Kraig Kilcollins will be spending most of December selling Christmas trees at the Presque Isle Shop & Save parking lot, running the mobile retail setup for Tom Trafford’s Mars Hill tree farm.
“I’ll be here 24/7. The only time I go is to go use the bathroom,” said Kilcollins. “If I’m not around and the lights aren’t on, knock on the door and I’ll come.”
Kilcollins has worked at Trafford’s Christmas tree farm for three years and this year was asked to run the retail set up in the parking lot of the often busy Marden’s and Shop n’ Save stores. “Tom’s giving me the reins to let me try this out.”
Equipped with a heated camper trailer, Kilcollins will be selling hundreds of balsam, douglas and fraser fir trees to people bringing the evergreen trees into their homes during the darkest days of the year. Some days Kilcollins’ 6-year-old son Gavin joins him, hanging out and helping him clear snow from the walkways and the rows of trees.
With about 8 to 10 years to grow to maturity and ideal conditions, Christmas trees have been a decent investment for landowners in the last few decades, including for former potato fields lying fallow, and Aroostook County has become a notable producer of Christmas trees in the Northeast U.S.
In 2012, according to information from the National Agriculture Statistics Service, 43 Christmas tree farms in Aroostook County sold more than 81,000 trees raised on about 1,400 acres. That brought in $1.3 million in sales, about 25 percent of all Maine Christmas tree sales that year.

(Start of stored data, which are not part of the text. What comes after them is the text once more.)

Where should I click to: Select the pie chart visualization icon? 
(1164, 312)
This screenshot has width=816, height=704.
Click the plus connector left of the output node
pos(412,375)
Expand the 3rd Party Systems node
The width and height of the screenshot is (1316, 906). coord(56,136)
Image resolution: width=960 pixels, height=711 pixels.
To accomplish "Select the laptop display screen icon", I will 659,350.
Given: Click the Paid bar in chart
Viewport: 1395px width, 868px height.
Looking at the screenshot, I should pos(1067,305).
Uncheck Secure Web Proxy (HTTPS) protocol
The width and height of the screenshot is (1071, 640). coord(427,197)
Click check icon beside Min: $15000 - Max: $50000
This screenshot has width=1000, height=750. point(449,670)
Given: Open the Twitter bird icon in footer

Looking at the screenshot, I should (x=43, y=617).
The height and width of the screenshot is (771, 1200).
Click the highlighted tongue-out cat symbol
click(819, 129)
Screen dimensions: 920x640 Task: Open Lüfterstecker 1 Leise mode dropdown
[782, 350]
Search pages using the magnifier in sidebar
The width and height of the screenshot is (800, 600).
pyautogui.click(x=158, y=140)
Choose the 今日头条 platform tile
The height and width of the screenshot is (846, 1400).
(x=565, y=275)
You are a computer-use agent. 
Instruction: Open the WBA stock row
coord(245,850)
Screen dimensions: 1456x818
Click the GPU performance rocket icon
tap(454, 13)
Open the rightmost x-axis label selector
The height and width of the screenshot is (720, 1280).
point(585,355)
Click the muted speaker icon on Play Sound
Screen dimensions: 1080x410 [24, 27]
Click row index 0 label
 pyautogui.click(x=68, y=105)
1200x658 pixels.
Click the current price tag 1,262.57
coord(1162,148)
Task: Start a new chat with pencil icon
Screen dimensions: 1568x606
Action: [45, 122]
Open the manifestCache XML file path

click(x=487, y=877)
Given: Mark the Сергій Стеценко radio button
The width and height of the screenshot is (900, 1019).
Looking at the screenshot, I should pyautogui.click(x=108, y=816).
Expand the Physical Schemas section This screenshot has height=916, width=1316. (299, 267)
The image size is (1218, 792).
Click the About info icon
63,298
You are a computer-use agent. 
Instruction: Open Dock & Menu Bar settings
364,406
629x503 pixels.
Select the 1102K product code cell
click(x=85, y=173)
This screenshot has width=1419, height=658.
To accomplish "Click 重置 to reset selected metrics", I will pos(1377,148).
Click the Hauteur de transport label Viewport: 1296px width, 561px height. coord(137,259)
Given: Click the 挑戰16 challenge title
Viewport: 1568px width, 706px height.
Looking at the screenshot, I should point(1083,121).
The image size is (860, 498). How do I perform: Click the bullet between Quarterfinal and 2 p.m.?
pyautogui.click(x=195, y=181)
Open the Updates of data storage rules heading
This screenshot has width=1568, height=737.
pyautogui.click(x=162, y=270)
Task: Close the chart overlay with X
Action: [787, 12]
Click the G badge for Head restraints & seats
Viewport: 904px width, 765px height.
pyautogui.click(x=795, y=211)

Deep In The Woods, the Oxbow tree farm and craft store run by Judy and Steve Sherman, has sold trees to out-of-state markets for years, though this year is mostly sourcing Aroostook County vendors like Maple Meadow Farms in Mapleton, with some sold to Pleasant View Tree Farm of Houlton heading to markets to the south.
Other businesses selling Christmas trees in central Aroostook County include Myrtle Tree Farm in Presque Isle, Bob Tweedie of Westfield and Triple E Christmas Tree & Wreath Farm in Easton.
The experience of a late-fall trip north also draws some downstate Mainers to The County to buy their Christmas trees. In recent years, a group from Belfast has been making the trip to Deep In The Woods, this year buying 10, the Shermans said.